§ What the exercise asks: Lay out the entries below as a numbered list, leaving out blank lines and taking only everything from the line containing "Open the Subdomains mode dropdown" down to the line containing "Click the blue", both included.

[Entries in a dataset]
** start **

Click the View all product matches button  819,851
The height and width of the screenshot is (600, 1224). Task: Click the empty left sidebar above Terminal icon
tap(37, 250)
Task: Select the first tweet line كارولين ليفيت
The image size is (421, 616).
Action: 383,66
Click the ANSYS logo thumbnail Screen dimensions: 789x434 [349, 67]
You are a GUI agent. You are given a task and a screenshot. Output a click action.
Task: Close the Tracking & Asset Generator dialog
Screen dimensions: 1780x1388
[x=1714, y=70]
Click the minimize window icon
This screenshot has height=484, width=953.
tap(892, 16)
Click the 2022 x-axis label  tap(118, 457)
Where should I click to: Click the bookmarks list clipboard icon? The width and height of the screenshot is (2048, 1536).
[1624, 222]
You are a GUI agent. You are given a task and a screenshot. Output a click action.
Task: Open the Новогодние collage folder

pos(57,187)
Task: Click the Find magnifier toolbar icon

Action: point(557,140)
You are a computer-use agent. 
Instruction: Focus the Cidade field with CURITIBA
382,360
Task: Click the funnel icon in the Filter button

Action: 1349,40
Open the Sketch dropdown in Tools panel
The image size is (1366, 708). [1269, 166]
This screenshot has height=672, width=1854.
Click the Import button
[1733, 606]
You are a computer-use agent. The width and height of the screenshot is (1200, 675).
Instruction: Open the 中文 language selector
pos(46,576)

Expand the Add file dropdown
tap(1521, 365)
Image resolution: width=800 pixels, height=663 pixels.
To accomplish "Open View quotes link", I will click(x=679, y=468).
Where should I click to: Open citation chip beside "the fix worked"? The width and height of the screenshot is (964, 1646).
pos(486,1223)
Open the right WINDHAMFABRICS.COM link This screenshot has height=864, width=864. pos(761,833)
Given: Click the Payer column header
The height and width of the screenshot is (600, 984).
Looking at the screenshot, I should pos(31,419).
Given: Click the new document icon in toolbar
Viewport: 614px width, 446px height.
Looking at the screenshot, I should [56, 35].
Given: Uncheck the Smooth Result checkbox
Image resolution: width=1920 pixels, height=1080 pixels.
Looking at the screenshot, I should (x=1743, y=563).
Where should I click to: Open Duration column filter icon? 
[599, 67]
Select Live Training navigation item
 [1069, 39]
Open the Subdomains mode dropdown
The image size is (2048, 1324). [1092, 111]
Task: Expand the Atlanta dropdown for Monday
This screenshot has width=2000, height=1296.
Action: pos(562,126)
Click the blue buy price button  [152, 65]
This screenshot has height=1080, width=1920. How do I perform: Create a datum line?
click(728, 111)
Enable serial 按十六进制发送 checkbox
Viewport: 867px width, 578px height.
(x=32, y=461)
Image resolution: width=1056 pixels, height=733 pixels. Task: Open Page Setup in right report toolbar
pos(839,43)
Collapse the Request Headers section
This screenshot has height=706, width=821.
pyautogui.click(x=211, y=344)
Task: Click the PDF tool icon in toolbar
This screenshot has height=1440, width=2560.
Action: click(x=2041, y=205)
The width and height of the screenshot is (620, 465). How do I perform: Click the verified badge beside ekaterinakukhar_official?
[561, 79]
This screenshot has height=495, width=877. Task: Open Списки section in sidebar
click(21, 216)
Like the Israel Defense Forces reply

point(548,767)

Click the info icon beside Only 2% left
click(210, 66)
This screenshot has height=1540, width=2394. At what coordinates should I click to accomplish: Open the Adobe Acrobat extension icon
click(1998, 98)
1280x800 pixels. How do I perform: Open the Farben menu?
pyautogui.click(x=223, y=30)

** end **

§ Result for this exercise:
1. Open the Subdomains mode dropdown
2. The image size is (2048, 1324). [1092, 111]
3. Task: Expand the Atlanta dropdown for Monday
4. This screenshot has width=2000, height=1296.
5. Action: pos(562,126)
6. Click the blue buy price button  [152, 65]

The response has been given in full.